Meanwhile, some educational psychologists have urged primary pupils with learning difficulties from English-speaking families to switch from Welsh to English-medium schools, according to the Welsh Dyslexia Project.
This could lead to Welsh-medium schools becoming more elitist because they have fewer special needs pupils, the Assembly's education committee was told this week.
Michael Davies, of the dyslexia project, said LEA educational psychologists are not making enough use of Welsh-language screening tests developed by Bangor university's dyslexia unit, in conjunction with the project and funded by the National Assembly.
He claimed some Welsh-speaking children were being wrongly labelled as low ability because tests were instead conducted in English. "Pupils receiving their education through the medium of Welsh should be assessed through Welsh -especially those in Welsh-medium designated schools where they have had Welsh as a subject from reception class," he said.
"Assessing key stage 1 pupils in a language (English) in which they have not been taught, surely gives false results. These pupils could be diagnosed as moderate learning difficulties pupils - and not ones that are dyslexic."
The special needs teacher said that the project had also received reports of primary pupils with special educational needs moving schools as a result of potentially discriminatory advice.
Educational psychologists have advised English-speaking families who have chosen Welsh-medium schools to return their children to the English-medium sector because of their learning difficulties, he claimed.
He called on the education commitee, which is reviewing SEN policy, to look more closely at the role of LEAs and schools in pupil screening.
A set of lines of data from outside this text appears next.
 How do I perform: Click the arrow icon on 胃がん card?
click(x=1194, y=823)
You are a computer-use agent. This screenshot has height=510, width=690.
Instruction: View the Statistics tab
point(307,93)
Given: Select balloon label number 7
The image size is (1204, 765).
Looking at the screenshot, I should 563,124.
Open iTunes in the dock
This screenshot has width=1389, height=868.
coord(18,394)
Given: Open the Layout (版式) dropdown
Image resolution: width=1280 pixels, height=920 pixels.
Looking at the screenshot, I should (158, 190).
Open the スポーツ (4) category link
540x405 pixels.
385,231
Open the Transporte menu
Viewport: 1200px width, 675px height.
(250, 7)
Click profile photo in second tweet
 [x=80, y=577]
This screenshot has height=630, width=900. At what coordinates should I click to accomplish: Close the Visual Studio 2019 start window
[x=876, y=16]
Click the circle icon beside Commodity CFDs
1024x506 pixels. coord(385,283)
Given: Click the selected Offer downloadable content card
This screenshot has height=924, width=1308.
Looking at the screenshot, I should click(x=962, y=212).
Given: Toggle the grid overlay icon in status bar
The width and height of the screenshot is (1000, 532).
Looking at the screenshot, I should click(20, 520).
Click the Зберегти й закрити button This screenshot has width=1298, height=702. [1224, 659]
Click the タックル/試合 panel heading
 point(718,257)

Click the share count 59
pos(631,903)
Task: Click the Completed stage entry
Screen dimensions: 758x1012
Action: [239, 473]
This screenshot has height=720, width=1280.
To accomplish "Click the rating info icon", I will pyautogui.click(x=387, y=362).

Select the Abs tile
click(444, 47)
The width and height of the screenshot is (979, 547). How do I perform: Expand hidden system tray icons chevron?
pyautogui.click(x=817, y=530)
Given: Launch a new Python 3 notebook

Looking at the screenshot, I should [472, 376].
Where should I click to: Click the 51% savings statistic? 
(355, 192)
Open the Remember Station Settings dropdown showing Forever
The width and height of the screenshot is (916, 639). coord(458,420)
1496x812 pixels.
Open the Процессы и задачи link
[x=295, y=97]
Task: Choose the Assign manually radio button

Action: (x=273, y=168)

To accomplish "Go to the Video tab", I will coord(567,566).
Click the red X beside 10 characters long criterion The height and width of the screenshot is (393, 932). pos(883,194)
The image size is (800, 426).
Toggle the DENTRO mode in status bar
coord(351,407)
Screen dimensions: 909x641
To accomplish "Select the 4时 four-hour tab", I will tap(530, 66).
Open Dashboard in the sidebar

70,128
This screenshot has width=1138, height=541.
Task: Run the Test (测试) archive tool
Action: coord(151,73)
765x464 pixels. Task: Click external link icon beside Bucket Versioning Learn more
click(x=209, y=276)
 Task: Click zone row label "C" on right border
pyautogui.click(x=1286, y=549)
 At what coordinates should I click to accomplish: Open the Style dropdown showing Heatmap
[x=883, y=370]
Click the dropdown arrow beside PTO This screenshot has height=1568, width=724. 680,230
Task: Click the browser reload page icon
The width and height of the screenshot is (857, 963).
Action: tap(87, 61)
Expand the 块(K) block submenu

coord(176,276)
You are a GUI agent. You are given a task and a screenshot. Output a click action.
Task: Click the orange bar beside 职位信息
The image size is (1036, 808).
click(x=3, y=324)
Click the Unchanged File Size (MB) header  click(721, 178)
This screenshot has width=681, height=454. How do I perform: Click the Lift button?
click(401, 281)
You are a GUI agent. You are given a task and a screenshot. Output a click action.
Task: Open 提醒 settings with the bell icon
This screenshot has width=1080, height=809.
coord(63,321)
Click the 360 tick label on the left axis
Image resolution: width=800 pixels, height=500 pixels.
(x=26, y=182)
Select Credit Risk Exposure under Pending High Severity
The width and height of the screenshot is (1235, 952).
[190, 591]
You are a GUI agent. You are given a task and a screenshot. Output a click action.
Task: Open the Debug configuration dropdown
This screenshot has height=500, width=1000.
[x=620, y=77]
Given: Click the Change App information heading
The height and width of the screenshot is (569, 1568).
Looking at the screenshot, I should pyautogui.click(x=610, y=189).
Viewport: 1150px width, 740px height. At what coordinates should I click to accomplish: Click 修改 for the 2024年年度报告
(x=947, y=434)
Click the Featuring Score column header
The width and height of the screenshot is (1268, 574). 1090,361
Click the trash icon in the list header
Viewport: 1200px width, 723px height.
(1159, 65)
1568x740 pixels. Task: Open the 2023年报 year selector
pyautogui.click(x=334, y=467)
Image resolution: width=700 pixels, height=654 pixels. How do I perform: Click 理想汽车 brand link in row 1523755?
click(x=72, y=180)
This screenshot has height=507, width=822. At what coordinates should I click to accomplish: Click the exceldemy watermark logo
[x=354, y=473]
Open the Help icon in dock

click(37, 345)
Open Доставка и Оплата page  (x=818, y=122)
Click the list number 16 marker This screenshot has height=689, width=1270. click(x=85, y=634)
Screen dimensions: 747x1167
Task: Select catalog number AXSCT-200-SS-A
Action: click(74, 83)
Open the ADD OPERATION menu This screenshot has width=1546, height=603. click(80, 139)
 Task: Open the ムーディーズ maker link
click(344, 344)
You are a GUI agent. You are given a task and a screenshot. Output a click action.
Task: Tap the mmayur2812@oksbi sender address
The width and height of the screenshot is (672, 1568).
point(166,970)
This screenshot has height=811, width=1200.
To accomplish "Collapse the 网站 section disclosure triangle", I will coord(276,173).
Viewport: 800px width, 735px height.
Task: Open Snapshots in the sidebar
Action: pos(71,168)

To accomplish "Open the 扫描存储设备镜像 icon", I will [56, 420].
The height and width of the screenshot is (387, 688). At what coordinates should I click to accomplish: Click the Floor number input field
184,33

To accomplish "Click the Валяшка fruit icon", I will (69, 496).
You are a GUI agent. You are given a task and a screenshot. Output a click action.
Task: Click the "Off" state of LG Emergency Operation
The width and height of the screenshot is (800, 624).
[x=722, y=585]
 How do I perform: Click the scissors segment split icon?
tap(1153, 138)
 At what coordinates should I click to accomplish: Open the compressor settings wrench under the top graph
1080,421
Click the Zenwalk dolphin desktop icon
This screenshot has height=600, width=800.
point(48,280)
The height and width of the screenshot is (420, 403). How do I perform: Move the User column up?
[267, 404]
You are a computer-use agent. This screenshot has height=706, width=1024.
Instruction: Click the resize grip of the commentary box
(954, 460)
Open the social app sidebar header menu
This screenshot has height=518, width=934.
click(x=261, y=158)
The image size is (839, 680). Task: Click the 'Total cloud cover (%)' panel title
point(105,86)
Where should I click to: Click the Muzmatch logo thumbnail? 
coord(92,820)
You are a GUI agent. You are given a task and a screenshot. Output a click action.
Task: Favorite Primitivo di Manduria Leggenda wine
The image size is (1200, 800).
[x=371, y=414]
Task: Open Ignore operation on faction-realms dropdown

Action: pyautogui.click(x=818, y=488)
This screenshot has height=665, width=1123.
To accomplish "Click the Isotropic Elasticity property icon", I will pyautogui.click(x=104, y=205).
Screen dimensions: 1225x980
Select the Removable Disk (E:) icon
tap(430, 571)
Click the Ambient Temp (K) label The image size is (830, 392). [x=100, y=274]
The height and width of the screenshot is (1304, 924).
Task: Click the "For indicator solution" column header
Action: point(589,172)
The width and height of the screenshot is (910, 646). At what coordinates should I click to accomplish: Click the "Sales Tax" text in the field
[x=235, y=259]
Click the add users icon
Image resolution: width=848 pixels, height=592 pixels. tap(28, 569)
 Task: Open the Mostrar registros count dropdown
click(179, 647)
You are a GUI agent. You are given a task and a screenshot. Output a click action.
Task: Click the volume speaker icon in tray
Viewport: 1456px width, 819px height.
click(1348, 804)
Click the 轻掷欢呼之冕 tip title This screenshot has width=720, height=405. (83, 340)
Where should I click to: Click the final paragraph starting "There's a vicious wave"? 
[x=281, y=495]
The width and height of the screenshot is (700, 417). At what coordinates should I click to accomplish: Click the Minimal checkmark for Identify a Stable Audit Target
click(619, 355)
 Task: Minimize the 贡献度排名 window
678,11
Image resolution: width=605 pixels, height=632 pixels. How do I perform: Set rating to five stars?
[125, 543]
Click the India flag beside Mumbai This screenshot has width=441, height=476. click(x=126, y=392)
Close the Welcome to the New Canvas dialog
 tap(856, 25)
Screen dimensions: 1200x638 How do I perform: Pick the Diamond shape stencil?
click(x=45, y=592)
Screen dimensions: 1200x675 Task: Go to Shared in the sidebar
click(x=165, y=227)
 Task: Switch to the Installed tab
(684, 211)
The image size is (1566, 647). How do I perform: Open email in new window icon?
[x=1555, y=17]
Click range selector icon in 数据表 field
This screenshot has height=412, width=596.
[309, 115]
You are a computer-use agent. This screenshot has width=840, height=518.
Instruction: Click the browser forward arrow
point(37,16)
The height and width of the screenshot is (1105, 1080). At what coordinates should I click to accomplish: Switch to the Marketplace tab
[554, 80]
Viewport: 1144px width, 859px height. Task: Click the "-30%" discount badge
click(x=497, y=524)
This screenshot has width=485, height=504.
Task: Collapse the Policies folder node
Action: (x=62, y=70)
And he said teachers should be trained to administer screening tests.
An Assembly government spokesperson said: "We see special educational needs provision in Welsh and bilingually as a matter of equal opportunity."
The Welsh Assembly's goal is for the proportion of Welsh speakers to have increased 5 per cent by 2011, and it is targeting young people in particular.
Iaith Pawb, its national action plan for Wales, published in 2002, acknowledges the right of pupils, or parents of pupils, with SEN to be taught in the language of their choice.
In a report to the education committee, the Welsh Dyslexia Project also highlights variations between the numbers of pupils diagnosed with specific learning difficulties (SpLD) compared to moderate learning difficulties (MLD). Children diagnosed with MLD are often believed to be suffering from simple low ability or learning difficulties, rather than dyslexia or dyspraxia.
Mr Davies suggested schools and LEAs may be incorrectly identifying children with specific difficulties, such as dyslexia, as having MLD.
The dyslexia project is hoping to develop an e-learning course on dyslexia in Welsh and English for parents, teachers and classroom assistants - subject to funding.